B. On the date of this Amendment, OAG plans to purchase 100% of
the
outstanding and issued common stock of Orchids.
C. Borrower has requested that Banks amend the Credit Agreement
and
restructure the financing to provide for the purchase of stock
by OAG, such
that: (i) OAG shall be added as a co- borrower to the Credit
Agreement; (ii) the
$4,500,000 Revolving Line would be increased to $5,000,000, and
the maturity
date extended to February 28, 2005; (iii) the $6,500,000 Term
Loan and the
$4,000,000 Term Loan would be consolidated and additional funds
advanced
pursuant to Section 2.1 of the Credit Agreement (as amended
hereby), resulting
in one $13,500,000 term loan with a maturity date of April 30,
2007; and (iv)
certain other terms and provisions of the Credit Agreement would
be modified;
and Banks have agreed to Borrower's request, subject to the
terms and conditions
of this Amendment.
AGREEMENT
NOW, THEREFORE, in consideration of the representations and
warranties
contained herein and for valuable consideration received, the
parties agree to
the following:
1. Amendments to the Credit Agreement. The Credit Agreement is
hereby
amended, as follows:
1.1. The Credit Agreement is amended to reflect that OAG shall
be
added as a co- borrower with Orchids, and that the term
"Borrower",
wherever used throughout the Credit Agreement and other Loan
Documents,
shall additionally include OAG, jointly and severally. And OAG
hereby
assumes all Obligations as a Borrower as a direct obligor and
not as an
accommodation party, jointly and severally.

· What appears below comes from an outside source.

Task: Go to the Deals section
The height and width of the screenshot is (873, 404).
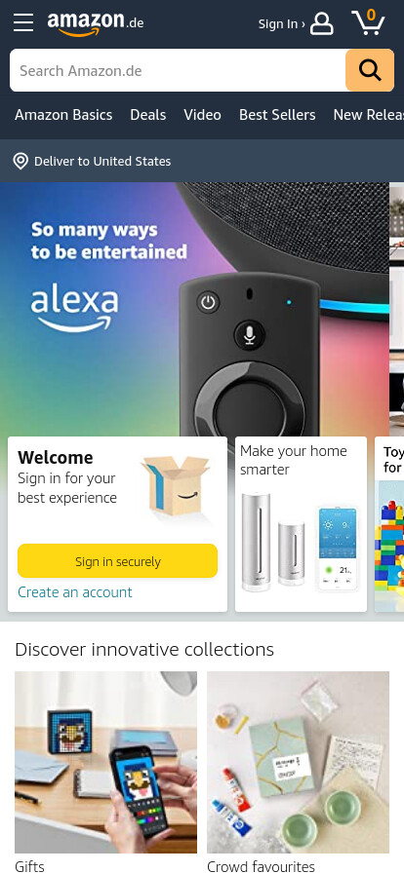Action: pyautogui.click(x=148, y=115)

All financial
covenants and
financial statements shall be based upon consolidated
information from the
Borrowers, and all affirmative and negative covenants shall be
construed
as applying to both Borrowers in the aggregate, unless the
content
dictates otherwise as determined by the Banks in their sole
discretion.
1.2. The Credit Agreement is amended so that all references to
the
"$4,500,000 Revolving Line" are changed to the "$5,000,000
Revolving
Line."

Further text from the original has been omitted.